* [About this task]: From the data below, copy exactly the lines that lie between the one holding "Image resolution: width=469, height=2576." and the one holding "Conţinut (336, 2345)", including both, and nothing more.

* [Raw data]:

+++

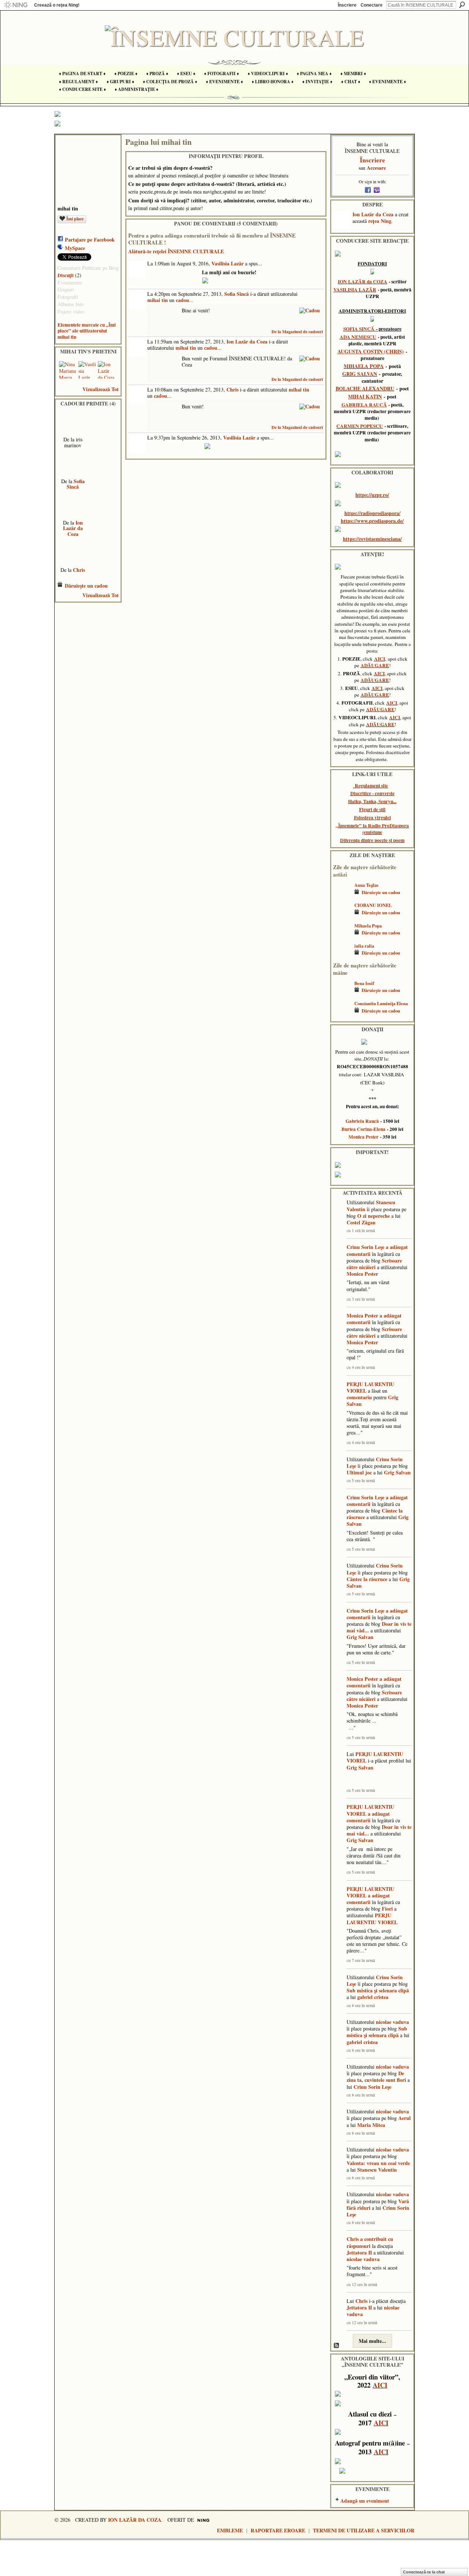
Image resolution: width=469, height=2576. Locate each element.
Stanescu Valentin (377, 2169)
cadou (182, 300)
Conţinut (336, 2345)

+++

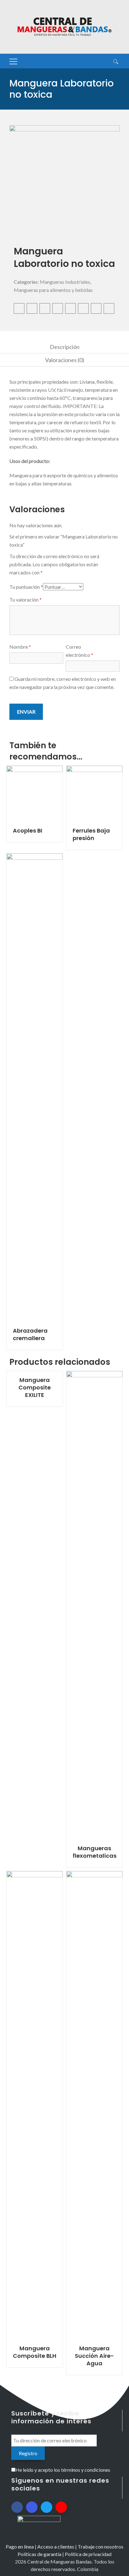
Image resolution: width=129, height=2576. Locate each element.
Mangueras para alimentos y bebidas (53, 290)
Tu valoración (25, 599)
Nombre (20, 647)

+++

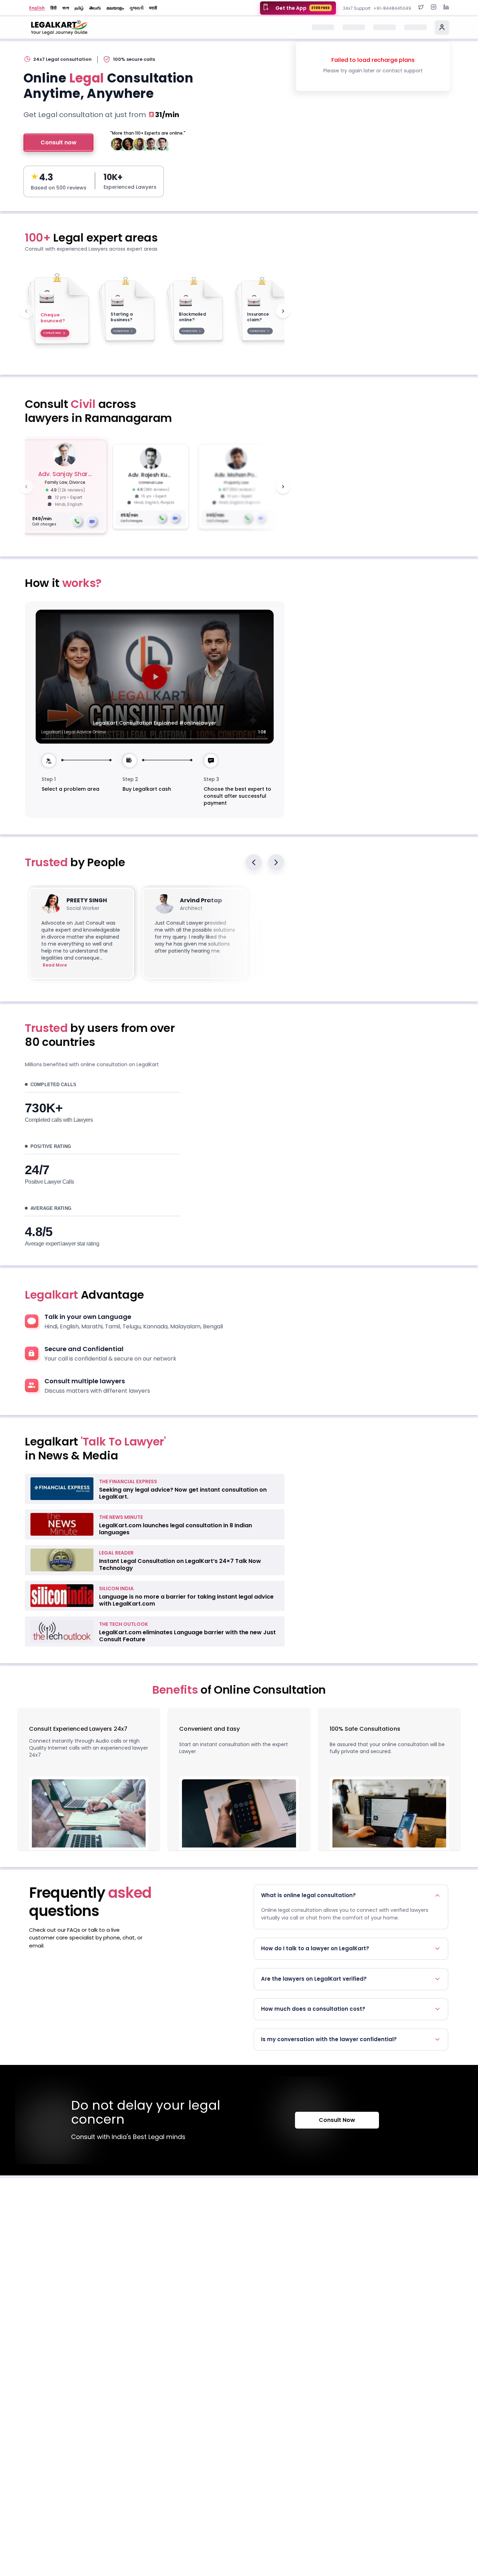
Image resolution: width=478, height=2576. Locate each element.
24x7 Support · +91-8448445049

+++

* [Output for this exercise]:
Image resolution: width=469, height=2576. Locate each element.
Stanescu Valentin (377, 2169)
cadou (182, 300)
Conţinut (336, 2345)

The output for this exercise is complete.